Seeking for a team that is results-oriented, I thought about how it is done in sports: what are the shared values, how teams are built, what are their growth opportunities, and how the roles are defined and followed. I could very easily find connections in one of my favorite team sports – cycling. Now, one might ask how on earth is this a team sport when there is just a group of individuals riding their bikes!? Sure, this might be so at the first glance, but it encompasses so much more and it is a true team sport in its very essence.
Due to the high degree of professionalization and long traditions in sports, the roles in teams have been developed to the very details. They are well defined and divided, yet built upon the individuals and their strengths. Only this way can the team achieve the pursued results. When a team wishes to win a stage or race, it needs to put in all the effort in exploiting synergies among the individuals. For that, there is also a lot of teambuilding elements that must show results when acting together on a race, although cyclists in professional teams also train a lot individually. In addition, there is a need for strong trust among members that everyone follows the assigned tasks.
The role and strengths of an individual normally decides how they will train. Each cyclist has a different mix of strengths and weaknesses. Of course, they work on improving the weaknesses, but a good coach should nevertheless strive to build on their individual strengths. If one is particularly good in climbing hills, they look into improving his efficiency in overcoming slopes. If he focused too much on sprinting, which is not what he might be built for, rather than on climbing, he might never become a good climber.
Cyclists are normally classified into categories, such as all-rounders, time trialists, sprinters, puncheurs, climbers, etc. The team examines what each can contribute the most and decides on their particular roles – how they will train and act during races. There will be a team captain and others supporting him, each with his/her own specific task. They have a particular role in the team and need to be accountable according to it. One can very hard be in the same time assigned to procure the team with supplies and set the pace at the head of the main group to catch the breakaway group. Also, there can hardly be more than one team captain. There are some exceptions to the rule where teams have two captains, but they are, in average, less successful.
The tasks to be clear-cut and performed responsibly, not passed on to someone else. If the tasks are not well coordinated, it will result in disorder: the cyclists will not get supplied with food and drinks, they will not know their tasks and will not help each other and will ultimately not be so successful – neither as a team, nor individually.

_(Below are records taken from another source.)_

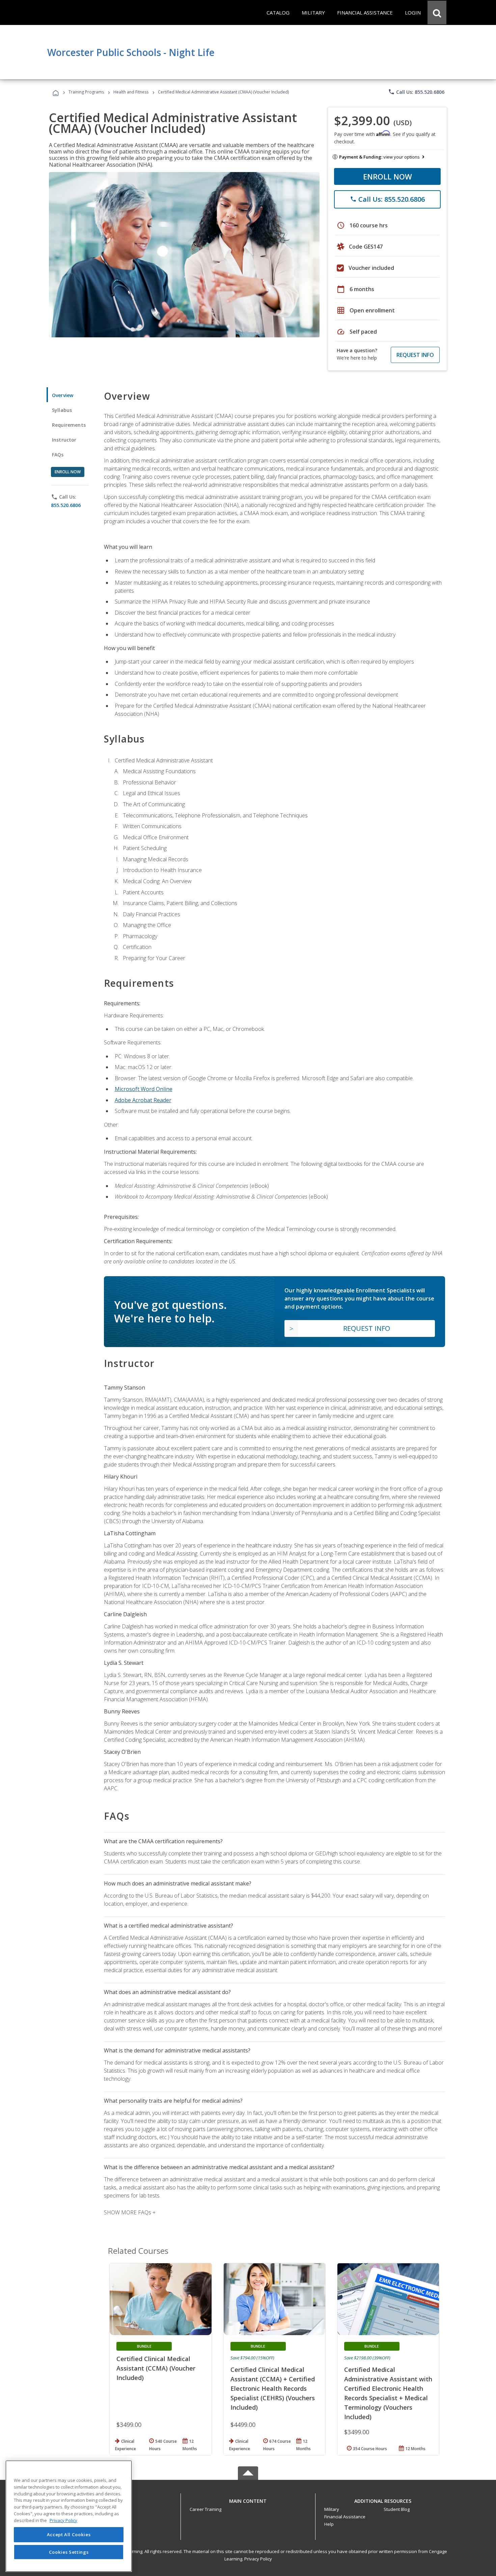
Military (331, 2509)
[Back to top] (248, 2499)
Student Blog (397, 2509)
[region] (68, 2516)
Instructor (64, 440)
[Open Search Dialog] (437, 12)
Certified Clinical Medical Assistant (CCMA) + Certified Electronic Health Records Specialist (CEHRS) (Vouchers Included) (272, 2388)
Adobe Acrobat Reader (143, 1100)
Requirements (69, 425)
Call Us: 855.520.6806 (416, 91)
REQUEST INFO (415, 355)
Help (329, 2524)
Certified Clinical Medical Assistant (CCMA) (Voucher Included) (155, 2368)
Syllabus (62, 410)
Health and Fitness (130, 92)
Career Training (205, 2509)
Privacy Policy (258, 2559)
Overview (62, 395)
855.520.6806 (66, 505)
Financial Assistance (344, 2517)
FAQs (58, 454)
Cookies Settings (69, 2552)
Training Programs (86, 92)
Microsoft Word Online (143, 1089)
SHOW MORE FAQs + (130, 2212)
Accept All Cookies (69, 2534)
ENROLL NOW (387, 176)
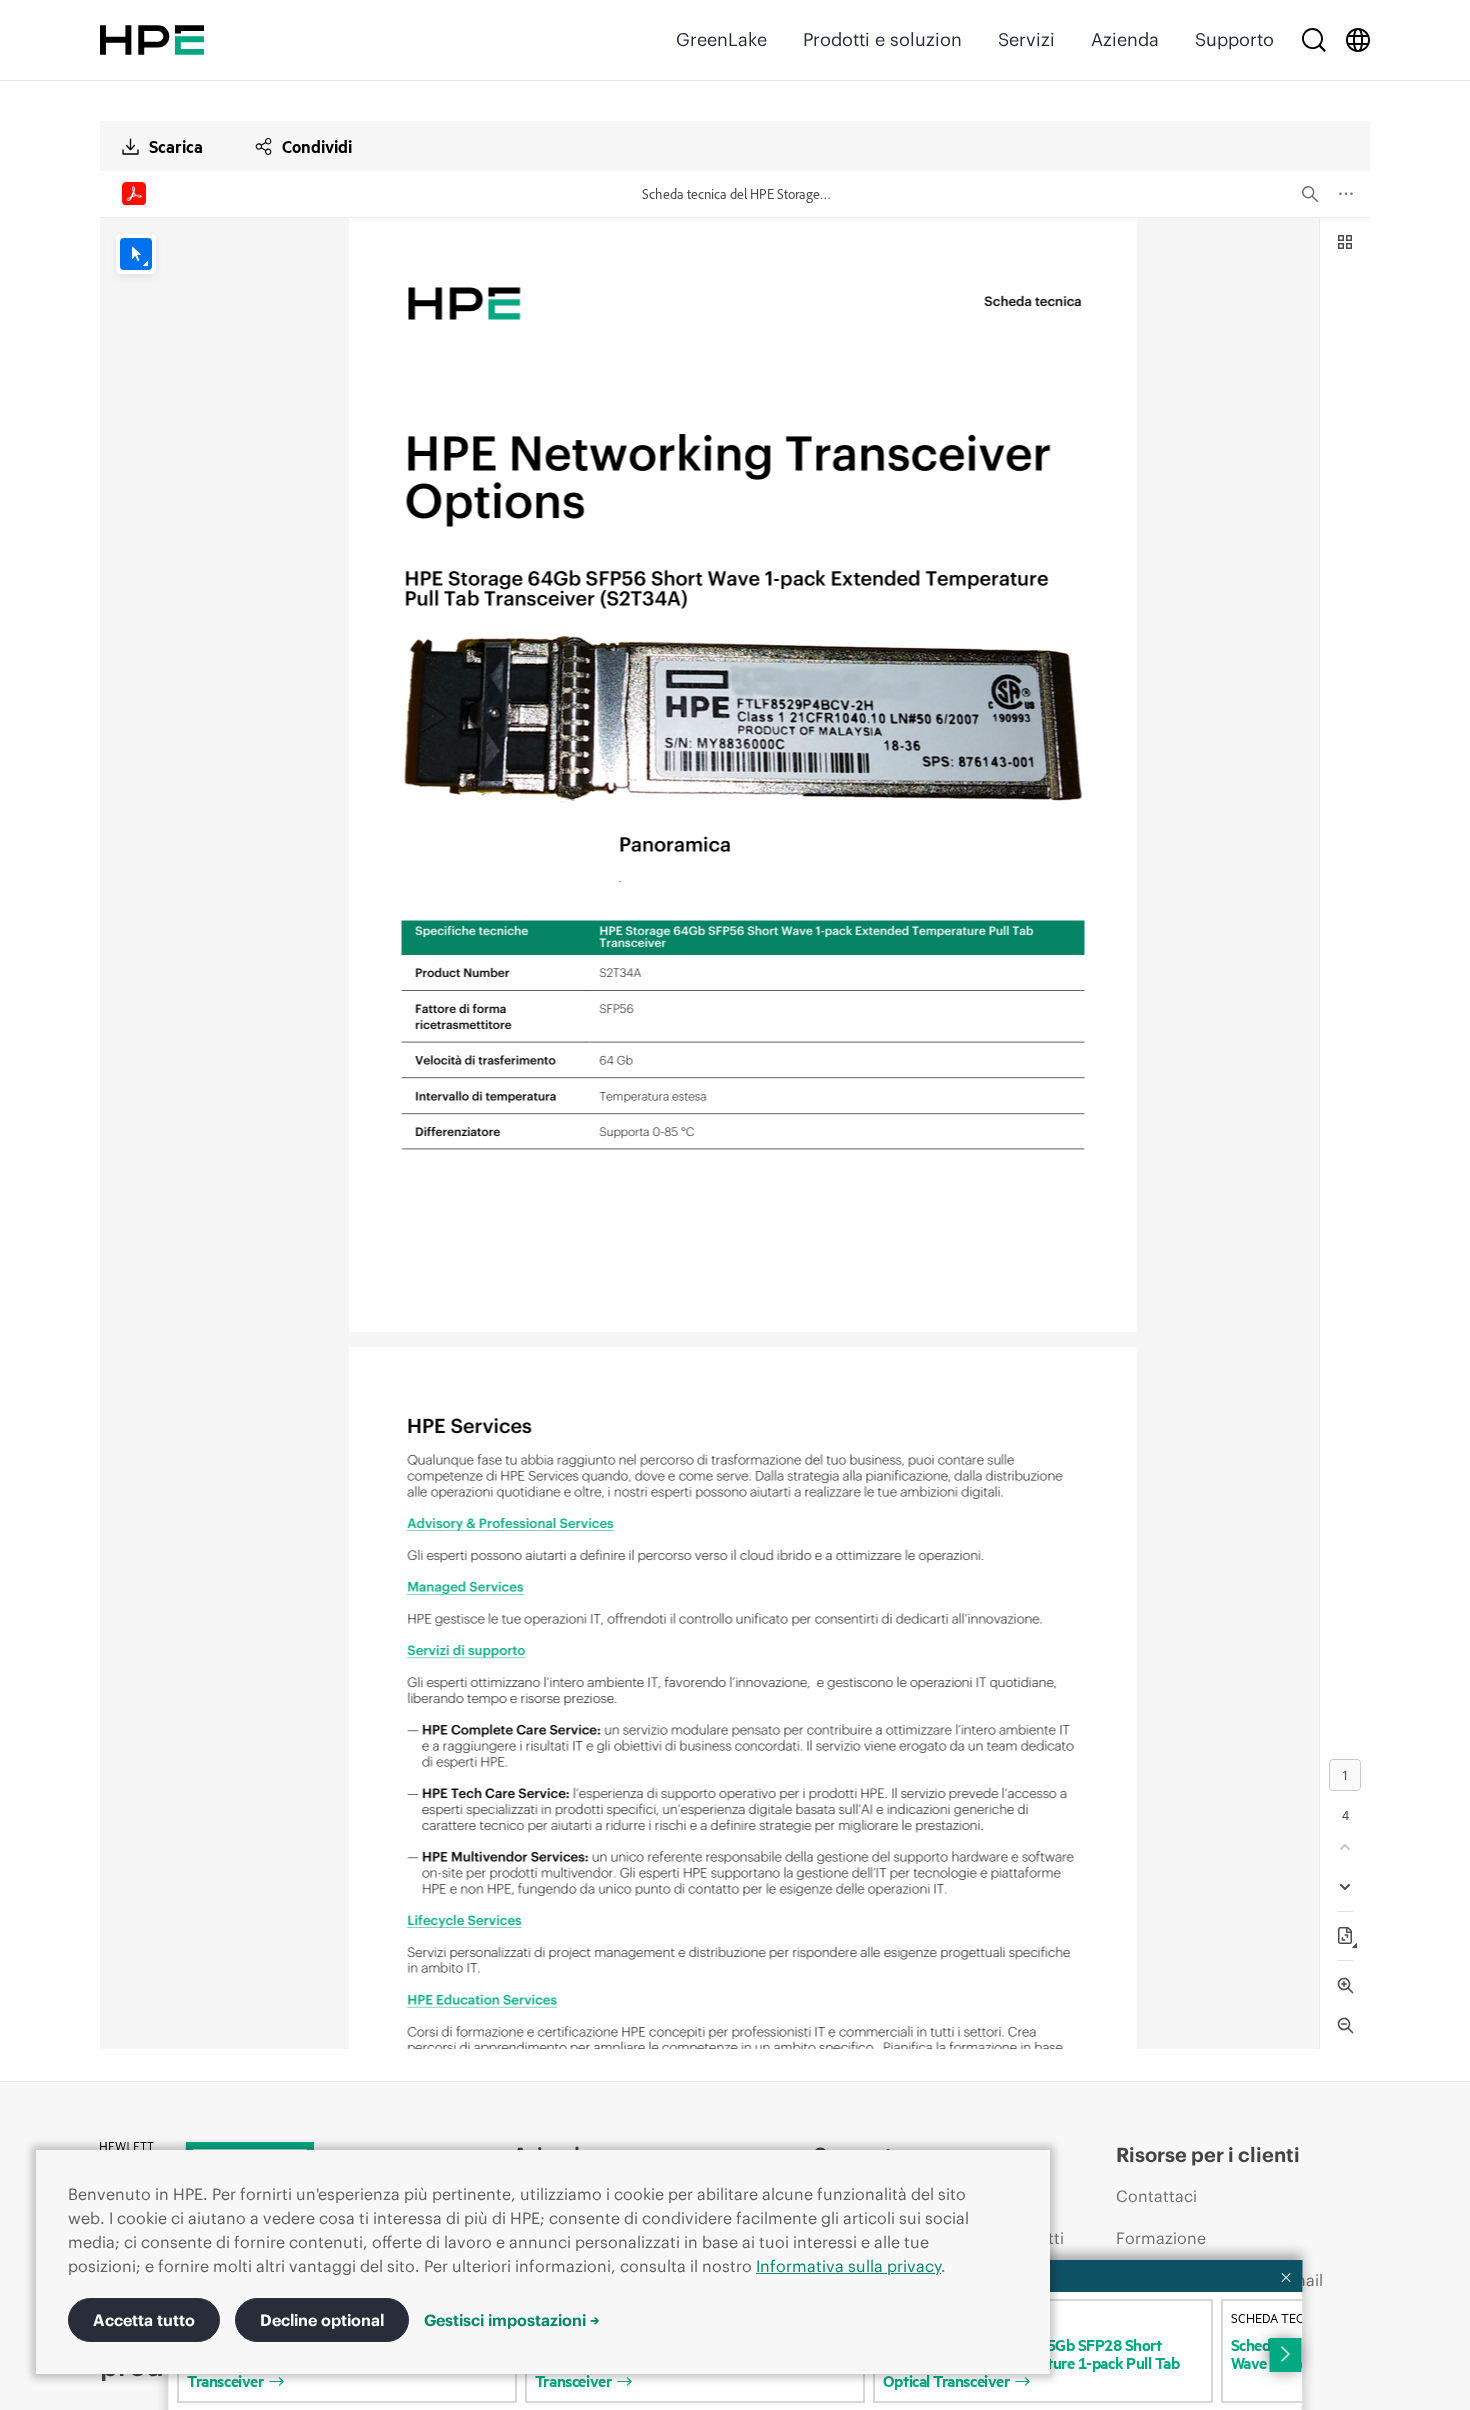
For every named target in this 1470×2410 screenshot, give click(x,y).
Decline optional (322, 2320)
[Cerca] (1314, 40)
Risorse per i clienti (1208, 2154)
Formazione (1161, 2238)
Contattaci (1156, 2196)
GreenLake (721, 39)
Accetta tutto (144, 2320)
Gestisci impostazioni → (512, 2320)
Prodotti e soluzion (882, 39)
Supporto (1234, 39)
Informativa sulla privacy (848, 2266)
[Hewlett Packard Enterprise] (152, 40)
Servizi (1026, 39)
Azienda (1125, 39)
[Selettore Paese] (1358, 40)
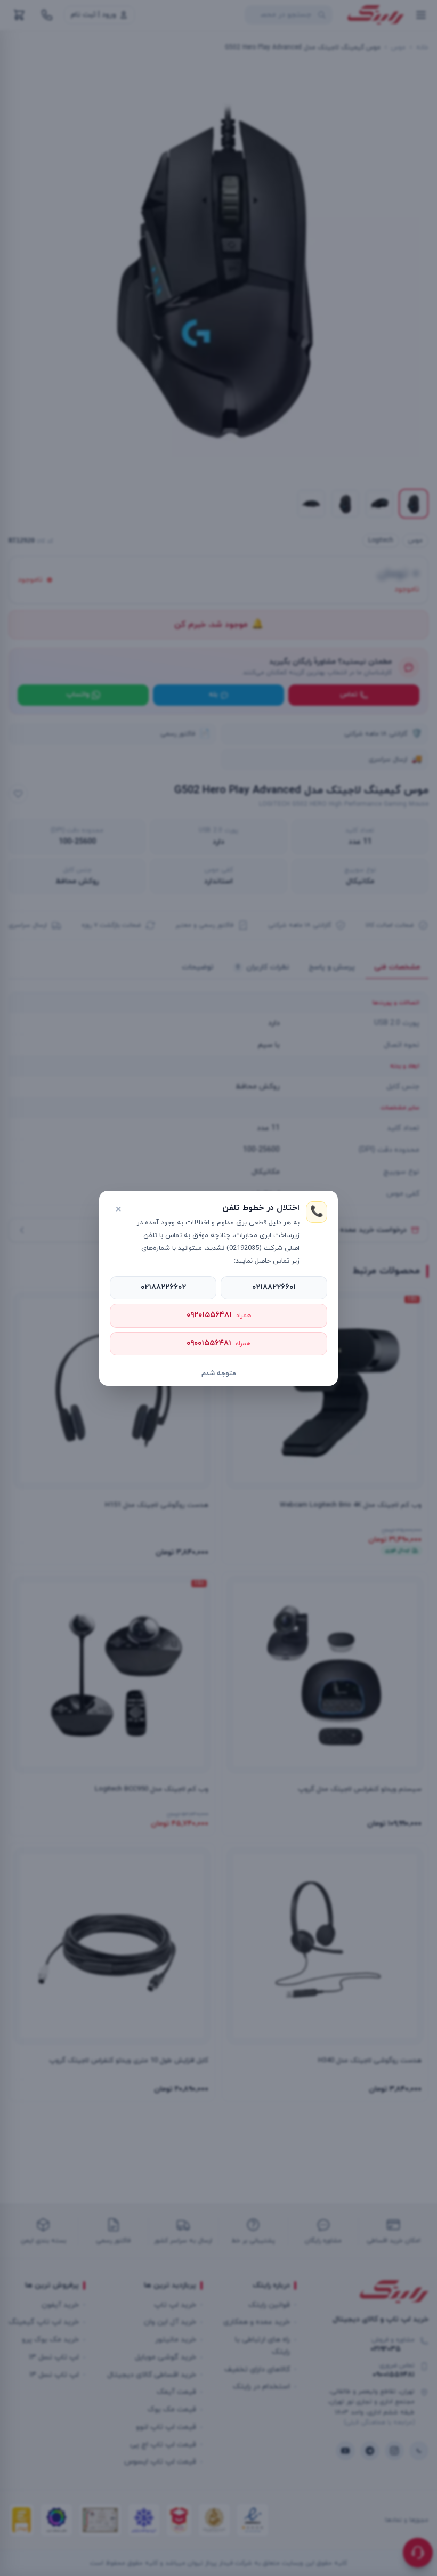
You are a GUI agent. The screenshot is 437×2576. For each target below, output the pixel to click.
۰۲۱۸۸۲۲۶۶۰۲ (163, 1287)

With success come awards and compensations, an important factor of motivation. The compensation is set according to a player’s role in the team and relative to his/her contribution to the team’s success. Interestingly however, the award given to the best classified cyclist is, in large part, distributed among other team members. This is because it is a team success, with all team members contributing greatly and also giving up on working on their individual placements in the name of the team.
I believe that when speaking about teams in an organization we can learn a lot from sports. Even more, if we wish to become successful and results-oriented. When building a team and considering the individual development of the team members, we must look at each person and mutually decide on individual development paths. We need to consider what this person can contribute most to the team and build on that, instead of developing individuals who are relatively good enough in everything while not particularly good in any specific trait.
A team is powerful when it is well managed and has strong team players, who draw from each other’s advantages and create synergies within the team. Moreover, a team needs a clear vision and clear roles and tasks to be functional. Individual team members cannot be accountable for more than is in their decision-making power and beyond the means attributed to them. They should be accountable and rewarded according to their role in the team, while being given the opportunity to grow and eventually take over more responsibilities.
Speaking on values is a good starting point on how to proceed with developing of teams. It takes time and a lot of consideration. Values are also not static and rigidly defined and are therefore needed to be constantly revisited. The hardest part is indeed making it happen, living the values that a team treasures. Discussions might turn into different ways, therefore we need to be receptive for different people’s ideas and mind for a constractive approach.